Element lookup records:
▼

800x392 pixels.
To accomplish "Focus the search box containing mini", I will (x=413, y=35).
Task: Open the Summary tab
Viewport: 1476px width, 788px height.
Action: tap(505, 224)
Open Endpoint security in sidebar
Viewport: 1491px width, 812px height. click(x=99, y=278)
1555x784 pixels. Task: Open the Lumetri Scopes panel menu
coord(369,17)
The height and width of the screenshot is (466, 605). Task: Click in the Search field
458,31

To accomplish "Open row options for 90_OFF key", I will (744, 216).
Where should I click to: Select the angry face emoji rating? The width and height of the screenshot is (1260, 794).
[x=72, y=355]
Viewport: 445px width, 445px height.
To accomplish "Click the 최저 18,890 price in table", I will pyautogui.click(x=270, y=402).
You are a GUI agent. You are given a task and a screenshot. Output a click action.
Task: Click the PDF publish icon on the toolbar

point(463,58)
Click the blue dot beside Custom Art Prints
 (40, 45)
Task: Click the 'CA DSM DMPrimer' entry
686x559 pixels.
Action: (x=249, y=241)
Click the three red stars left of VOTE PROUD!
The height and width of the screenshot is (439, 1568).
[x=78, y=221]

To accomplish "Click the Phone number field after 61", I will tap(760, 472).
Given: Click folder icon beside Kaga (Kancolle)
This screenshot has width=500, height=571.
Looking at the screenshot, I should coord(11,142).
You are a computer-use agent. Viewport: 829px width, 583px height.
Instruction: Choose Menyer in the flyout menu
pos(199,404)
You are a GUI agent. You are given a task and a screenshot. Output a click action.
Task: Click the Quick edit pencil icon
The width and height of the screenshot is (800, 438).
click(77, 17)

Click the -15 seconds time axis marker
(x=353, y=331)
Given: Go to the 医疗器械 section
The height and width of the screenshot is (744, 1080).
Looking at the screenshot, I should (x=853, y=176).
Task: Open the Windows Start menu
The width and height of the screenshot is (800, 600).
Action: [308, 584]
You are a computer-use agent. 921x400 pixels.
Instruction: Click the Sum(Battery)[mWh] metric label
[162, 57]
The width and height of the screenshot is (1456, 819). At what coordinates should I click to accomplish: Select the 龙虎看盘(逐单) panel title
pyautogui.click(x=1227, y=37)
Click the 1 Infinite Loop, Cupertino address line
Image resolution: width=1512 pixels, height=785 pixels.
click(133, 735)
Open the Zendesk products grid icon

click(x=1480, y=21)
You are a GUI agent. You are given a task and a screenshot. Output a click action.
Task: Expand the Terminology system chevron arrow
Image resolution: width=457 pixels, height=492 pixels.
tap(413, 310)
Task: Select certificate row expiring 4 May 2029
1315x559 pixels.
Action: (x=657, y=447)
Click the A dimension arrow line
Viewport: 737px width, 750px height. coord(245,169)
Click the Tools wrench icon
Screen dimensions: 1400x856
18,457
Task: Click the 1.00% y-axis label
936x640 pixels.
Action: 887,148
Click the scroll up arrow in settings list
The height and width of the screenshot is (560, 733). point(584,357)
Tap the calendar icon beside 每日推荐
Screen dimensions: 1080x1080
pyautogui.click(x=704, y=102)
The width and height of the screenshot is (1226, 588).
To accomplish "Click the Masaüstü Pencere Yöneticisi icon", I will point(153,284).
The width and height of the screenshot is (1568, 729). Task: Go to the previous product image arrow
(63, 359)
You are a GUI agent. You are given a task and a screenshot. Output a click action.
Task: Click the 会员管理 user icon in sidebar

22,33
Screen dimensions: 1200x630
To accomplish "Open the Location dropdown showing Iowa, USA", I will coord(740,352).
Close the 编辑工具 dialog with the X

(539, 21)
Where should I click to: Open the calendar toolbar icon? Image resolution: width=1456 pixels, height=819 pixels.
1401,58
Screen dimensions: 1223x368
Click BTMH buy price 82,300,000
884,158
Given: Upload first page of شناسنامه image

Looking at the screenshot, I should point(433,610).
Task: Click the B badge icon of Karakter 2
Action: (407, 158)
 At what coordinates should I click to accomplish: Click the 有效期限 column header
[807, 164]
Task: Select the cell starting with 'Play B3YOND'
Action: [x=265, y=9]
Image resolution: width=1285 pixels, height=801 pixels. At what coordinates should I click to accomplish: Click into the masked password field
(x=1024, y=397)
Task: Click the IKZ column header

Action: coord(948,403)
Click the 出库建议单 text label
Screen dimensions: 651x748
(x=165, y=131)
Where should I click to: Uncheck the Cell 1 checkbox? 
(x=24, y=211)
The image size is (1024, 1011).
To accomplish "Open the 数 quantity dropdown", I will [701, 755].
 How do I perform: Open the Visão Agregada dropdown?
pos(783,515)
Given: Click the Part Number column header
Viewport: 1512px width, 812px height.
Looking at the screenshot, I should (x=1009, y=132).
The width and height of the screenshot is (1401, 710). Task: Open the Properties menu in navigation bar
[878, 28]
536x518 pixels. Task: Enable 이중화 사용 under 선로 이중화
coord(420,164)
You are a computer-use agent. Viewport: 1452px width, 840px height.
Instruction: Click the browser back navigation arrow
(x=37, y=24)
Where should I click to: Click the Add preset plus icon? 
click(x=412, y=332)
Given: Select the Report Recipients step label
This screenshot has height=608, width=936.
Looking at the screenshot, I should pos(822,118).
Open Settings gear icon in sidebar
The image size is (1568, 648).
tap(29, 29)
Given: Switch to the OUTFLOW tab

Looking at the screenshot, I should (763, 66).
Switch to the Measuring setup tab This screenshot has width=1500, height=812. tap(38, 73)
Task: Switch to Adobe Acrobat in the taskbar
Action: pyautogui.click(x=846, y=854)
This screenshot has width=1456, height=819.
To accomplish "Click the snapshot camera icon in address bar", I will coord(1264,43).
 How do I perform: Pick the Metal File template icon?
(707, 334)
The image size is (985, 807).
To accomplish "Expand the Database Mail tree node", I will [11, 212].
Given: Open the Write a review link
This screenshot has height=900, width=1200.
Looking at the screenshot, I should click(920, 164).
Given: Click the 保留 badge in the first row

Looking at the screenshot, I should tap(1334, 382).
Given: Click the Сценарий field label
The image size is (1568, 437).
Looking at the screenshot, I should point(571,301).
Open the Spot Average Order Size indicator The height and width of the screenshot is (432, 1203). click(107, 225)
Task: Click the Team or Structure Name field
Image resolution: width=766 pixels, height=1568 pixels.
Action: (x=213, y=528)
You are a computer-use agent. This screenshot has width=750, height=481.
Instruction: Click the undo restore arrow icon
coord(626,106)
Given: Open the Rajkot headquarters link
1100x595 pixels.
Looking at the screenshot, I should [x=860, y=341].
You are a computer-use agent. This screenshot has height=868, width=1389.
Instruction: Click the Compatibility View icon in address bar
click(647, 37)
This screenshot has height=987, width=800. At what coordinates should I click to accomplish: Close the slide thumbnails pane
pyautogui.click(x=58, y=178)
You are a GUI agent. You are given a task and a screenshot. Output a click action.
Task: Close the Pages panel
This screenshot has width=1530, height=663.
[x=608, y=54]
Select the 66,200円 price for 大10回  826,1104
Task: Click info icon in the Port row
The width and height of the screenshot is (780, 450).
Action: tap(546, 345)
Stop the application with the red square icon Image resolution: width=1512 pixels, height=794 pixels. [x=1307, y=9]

▲

§ OBJECTIVE: Extract each line of the material above that contains the string "with".

§ WRITTEN RESPONSE:
Close the 编辑工具 dialog with the X
Task: Select the cell starting with 'Play B3YOND'
Stop the application with the red square icon Image resolution: width=1512 pixels, height=794 pixels. [x=1307, y=9]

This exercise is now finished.